Top executives still reap the benefits of burgeoning profits. Ascension’s CEO Joseph R. Impicciche’s compensation in 2020 was $13 million, but the STAT investigation found that executives on the network’s financial side make even more.

Ascension was established in 1999 and has mostly grown through taking over management of existing hospitals; it currently operates in 19 states. As it runs those hospitals, however, cost-cutting isn’t the only way the network increases its profit. The attorney general of the District of Columbia investigated one Ascension hospital closure within its jurisdiction, and questioned whether the chain had been charging excessive fees to the hospital it managed, hastening its closure. As a result of the 2018 investigation, Ascension forgave the hospital $130 million in debt, and watchdog groups gained insight into the chain’s operations.

Ruckle described the chaotic results of eliminating services in Wichita: His hospital no longer has the capacity for simple surgeries like gastrostomy tube insertion, which help deliver nutrition, hydration, or medicine to babies. The babies are airlifted to Kansas City for the procedure, he said, with parents making the multi-hour drive behind them. Situations that would be stressful in any circumstance are exacerbated by the service cuts, he said. Even running tests to check for brain function after a baby has lost oxygen during delivery — something many doctors call for — cannot happen efficiently. The technicians aren’t available overnight, leaving many new parents fretting until the morning.

“[Ascension says] their mission is to serve the poor and underserved,” Ruckle said. “Shipping these babies three and half hours is not serving them well.”

Catholic social teaching includes hospitals

Ascension has resisted the nurses’ efforts to unionize as well, fighting them “tooth and nail” Sinyai said, and even retaliating. This resistance goes against Catholic social teaching, he said, which has favored unions since Pope Leo XIII’s 1891 Rerum Novarum.

“In that Encyclical he didn’t just say that they had a right to organize, he said that he hoped labor unions would grow and multiply,” Sinyai said. U.S. Catholic bishops affirmed that this extended to all Catholic institutions — like schools and hospitals — in their 1986 pastoral letter Economic Justice for All.

Bridget Dignan has only been a nurse for 11 months and has already been on strike twice with her fellow nurses at Ascension Seton Medical Center in Austin, Texas, in June and December 2023, protesting the staffing conditions and the hospital’s resistance to their unionizing. In her 11 months, she’s seen other nurses who started at the same time quit because of the working conditions.

“They saw that working here was not sustainable,” she said.

Strikes might have looked drastic, she said, but the “moral distress” of delivering lower quality care was overwhelming.

“We’re having to choose which patient we are going to put our attention to,” she said.

The strikes eventually paid off. In March, Dignan and the Ascension Seton nurses ratified their first contract with Ascension, becoming the largest private sector hospital in the state of Texas with a union contract. Nurse-to-patient ratios were a key win.

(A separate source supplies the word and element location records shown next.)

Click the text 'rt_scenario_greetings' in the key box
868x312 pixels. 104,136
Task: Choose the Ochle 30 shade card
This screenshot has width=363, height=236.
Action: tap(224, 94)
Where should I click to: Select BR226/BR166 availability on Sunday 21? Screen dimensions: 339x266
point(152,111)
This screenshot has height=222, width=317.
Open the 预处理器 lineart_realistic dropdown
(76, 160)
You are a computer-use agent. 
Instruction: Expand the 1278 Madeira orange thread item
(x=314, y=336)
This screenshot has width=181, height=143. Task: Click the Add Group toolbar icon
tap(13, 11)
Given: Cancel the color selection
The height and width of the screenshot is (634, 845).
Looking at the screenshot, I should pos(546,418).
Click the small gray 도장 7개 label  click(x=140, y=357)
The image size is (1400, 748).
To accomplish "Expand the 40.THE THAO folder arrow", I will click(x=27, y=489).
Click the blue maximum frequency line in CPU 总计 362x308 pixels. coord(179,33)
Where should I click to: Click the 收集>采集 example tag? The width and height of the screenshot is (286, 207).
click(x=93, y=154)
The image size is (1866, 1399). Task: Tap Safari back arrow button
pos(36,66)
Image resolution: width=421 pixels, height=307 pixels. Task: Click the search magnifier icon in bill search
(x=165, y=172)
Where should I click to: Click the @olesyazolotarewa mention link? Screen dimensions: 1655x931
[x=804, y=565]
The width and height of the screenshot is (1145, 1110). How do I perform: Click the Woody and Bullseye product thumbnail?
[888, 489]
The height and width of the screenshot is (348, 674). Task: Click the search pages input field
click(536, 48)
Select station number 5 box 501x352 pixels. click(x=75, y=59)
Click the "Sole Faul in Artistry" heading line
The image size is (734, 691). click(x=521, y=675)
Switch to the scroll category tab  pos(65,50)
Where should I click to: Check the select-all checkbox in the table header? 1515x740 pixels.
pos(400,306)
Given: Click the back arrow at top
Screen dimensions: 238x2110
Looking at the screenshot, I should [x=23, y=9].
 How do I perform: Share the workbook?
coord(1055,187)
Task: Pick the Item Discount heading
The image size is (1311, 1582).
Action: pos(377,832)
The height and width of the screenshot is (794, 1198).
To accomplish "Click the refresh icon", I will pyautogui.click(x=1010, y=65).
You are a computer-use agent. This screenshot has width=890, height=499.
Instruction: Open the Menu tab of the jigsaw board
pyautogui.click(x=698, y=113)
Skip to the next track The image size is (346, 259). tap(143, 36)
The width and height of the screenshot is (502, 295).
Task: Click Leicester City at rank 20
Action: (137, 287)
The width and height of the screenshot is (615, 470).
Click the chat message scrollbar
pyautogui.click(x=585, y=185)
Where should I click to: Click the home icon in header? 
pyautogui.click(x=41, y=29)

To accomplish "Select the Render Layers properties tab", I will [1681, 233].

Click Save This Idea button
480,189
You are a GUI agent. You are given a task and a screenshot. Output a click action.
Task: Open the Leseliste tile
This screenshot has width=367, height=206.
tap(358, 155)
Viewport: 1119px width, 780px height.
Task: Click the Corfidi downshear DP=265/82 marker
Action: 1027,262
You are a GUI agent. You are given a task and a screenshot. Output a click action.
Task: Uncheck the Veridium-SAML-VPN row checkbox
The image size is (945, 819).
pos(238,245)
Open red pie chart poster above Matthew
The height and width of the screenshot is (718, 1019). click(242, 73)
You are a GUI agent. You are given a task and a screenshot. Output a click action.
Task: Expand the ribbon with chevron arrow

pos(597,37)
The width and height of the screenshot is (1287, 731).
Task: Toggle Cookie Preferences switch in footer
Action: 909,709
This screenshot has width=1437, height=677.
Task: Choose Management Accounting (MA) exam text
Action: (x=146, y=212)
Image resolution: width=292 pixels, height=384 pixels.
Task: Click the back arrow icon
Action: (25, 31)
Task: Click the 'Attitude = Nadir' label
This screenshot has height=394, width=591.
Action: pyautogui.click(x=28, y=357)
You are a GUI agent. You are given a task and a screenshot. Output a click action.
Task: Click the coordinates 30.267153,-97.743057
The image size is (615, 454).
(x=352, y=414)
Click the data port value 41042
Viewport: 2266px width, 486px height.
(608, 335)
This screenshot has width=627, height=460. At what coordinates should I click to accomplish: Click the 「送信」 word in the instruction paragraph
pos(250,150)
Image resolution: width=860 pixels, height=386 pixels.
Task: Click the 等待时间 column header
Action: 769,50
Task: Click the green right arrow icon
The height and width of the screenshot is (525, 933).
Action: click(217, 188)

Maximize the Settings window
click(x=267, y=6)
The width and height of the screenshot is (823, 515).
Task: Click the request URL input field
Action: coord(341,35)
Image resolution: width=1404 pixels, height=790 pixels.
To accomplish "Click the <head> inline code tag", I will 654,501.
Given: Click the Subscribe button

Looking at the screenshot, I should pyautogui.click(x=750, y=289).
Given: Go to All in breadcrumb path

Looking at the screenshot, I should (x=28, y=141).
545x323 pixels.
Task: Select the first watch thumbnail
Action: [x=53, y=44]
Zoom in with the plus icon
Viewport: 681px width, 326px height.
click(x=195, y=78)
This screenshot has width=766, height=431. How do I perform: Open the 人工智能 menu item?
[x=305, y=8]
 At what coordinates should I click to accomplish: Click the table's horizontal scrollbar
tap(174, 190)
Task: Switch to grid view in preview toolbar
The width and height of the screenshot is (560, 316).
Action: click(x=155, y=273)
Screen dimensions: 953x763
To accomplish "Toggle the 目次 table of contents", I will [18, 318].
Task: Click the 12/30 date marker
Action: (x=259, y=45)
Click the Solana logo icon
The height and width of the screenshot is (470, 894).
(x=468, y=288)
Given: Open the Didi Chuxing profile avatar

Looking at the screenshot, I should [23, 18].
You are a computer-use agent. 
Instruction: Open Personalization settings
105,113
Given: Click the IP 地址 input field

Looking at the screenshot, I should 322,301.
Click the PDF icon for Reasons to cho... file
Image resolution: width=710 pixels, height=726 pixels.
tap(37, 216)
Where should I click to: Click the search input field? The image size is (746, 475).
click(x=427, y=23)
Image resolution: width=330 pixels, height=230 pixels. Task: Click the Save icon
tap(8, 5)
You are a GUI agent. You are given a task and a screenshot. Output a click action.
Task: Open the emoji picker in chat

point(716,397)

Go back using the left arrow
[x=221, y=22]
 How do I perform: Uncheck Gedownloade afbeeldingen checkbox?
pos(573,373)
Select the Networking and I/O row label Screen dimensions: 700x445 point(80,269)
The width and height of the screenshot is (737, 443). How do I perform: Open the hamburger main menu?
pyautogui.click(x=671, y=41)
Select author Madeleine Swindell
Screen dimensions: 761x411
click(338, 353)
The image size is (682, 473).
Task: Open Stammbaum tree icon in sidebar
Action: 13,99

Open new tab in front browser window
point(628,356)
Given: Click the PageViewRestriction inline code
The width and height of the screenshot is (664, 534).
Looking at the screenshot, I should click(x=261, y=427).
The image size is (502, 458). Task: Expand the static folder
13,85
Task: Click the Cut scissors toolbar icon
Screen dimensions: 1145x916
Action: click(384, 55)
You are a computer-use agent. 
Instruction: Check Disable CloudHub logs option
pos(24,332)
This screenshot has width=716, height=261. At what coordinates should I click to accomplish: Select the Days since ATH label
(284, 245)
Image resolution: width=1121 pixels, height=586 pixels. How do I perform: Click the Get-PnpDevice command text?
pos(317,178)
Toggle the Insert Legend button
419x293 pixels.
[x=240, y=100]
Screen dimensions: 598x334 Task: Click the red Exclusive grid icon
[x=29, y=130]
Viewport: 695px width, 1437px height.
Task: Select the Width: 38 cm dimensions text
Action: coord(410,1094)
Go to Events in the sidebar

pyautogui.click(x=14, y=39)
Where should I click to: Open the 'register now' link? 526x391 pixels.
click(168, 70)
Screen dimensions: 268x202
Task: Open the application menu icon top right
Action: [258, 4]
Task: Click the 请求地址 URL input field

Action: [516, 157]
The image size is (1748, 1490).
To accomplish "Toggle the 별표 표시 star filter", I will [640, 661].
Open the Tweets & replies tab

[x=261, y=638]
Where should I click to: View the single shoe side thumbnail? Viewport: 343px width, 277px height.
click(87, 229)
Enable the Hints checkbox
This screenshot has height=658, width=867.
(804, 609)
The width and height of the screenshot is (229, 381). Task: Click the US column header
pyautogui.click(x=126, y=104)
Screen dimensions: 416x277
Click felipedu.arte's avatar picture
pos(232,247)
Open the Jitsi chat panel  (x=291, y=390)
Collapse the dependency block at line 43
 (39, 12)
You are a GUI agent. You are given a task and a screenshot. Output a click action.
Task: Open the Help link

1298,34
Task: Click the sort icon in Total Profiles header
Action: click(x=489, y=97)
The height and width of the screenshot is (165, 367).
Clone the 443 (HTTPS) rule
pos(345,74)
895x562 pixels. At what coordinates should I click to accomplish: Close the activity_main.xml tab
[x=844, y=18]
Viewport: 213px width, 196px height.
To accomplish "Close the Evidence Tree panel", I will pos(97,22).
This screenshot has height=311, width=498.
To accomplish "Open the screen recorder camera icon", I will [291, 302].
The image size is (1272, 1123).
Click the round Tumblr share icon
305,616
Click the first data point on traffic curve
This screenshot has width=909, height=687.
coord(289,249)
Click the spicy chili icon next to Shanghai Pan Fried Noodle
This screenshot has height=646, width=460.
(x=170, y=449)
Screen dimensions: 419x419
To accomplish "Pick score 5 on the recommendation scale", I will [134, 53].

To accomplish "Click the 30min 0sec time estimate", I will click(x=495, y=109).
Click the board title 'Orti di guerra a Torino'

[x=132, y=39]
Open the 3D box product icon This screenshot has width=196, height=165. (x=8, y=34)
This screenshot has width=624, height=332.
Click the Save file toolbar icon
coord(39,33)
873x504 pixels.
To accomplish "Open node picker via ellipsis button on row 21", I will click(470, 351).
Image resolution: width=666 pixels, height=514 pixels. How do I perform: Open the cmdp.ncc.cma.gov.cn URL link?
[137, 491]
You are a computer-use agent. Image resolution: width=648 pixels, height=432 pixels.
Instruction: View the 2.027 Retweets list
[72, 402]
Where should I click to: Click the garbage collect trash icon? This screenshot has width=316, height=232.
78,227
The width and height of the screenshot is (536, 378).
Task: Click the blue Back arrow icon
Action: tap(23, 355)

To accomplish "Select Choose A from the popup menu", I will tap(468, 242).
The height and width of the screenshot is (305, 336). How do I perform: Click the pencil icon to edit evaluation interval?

“We are so proud of this contract that sets enforceable standards for safe staffing, which has always been our number one priority,” said Zetta Hackleman, an RN in Austin hospital’s perioperative services unit. “This contract holds Ascension accountable to enforcing safe nurse-to-patient ratios, which we know saves patient lives and boosts nurse recruitment and retention.”

While the nurses see the value in what their unions are doing at Ascension, they still see the irony in having to demand high quality care from an organization that claims to be mission driven by Catholic faith. Management references the mission all the time, Horvat said. They begin most days with prayer. But asking for God’s help when you are actively endangering patients is, to her, inexcusable.

“I’ve seen [medical] complications because of this,” Dignan said. “They always say that they value life and they value their patients, and here we are putting these babies in danger in their first minutes of life.”